Al Thani’s mountaineering campaigns are “part of her drive to inspire women and young people in the region to challenge stereotypes and fulfill their dreams,” according to reports.

Harila agrees. “I do not care that much about beating a record – I care about inspiring young women. This is not about making the impossible possible, but proving that women can do it, too. That they can do it even better.”

Furtenbach was thrilled to see more women high-climbers. But he worries that not enough new people are taking part.

“I don’t see an increase in newbies who would benefit from the availability of more oxygen. The use of oxygen — including the number of cylinders provided and the higher flow rates — is definitely increasing. That’s good because it increases safety,” Furtenbach said.

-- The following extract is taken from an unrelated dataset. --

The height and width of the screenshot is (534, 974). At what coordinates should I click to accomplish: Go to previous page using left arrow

Global Rescue’s Mountain Advisory Council

Global Rescue is the leading emergency rescue resource for mountaineers, climbers, trekkers and those who love the mountains. The Mountain Advisory Council is led by mountaineering legend Ed Viesturs, world-famous high-altitude climber Nirmal “Nims” Purja, and outdoor adventure safety expert and longtime mountaineering author Jed Williamson.

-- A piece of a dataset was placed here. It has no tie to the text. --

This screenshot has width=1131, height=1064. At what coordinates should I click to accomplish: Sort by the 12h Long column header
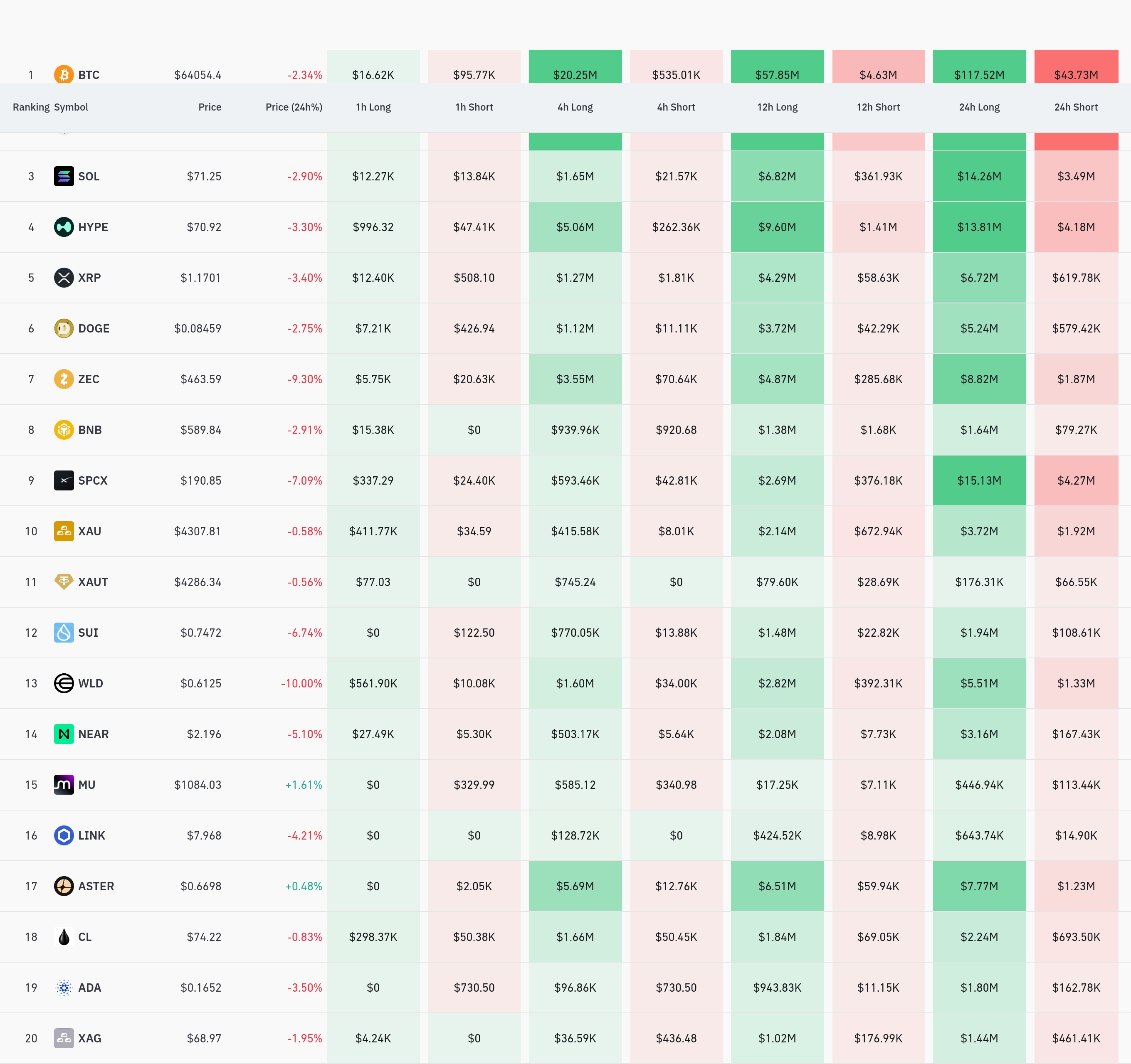click(x=777, y=107)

Additional Mountain Advisory Council members include:  

  • Wilderness and altitude sickness expert Dr. Eric Johnson, Global Rescue associate medical director, past president of the Wilderness Medical Society and member of the Board of Directors of the Himalaya Rescue Association. Johnson is also one of the founders of EVEREST ER.
  • Special operations and critical planning authority Scott Hume, Global Rescue vice president of operations and former Chief Operations Officer of the 3rd Brigade 25th Infantry Division.  
  • Former combat medic with the Singapore Armed Forces David Koo, Global Rescue senior manager of operations and past operations manager of the Khoo Teck Puat Hospital in Singapore.
  • Global Rescue Operations Manager Dan Stretch is based in Nepal during the Mount Everest climbing seasons. He has coordinated hundreds of evacuations and crisis response operations.
  • Former Navy SEAL and associate manager of Global Rescue Security Operations Harding Bush has extensive mountain and cold weather operations expertise. He has developed multiple training programs for ski mountaineering and cold weather survival. He is a graduate of several U.S. and NATO Mountaineering courses including the Slovenian Mountain Warfare School.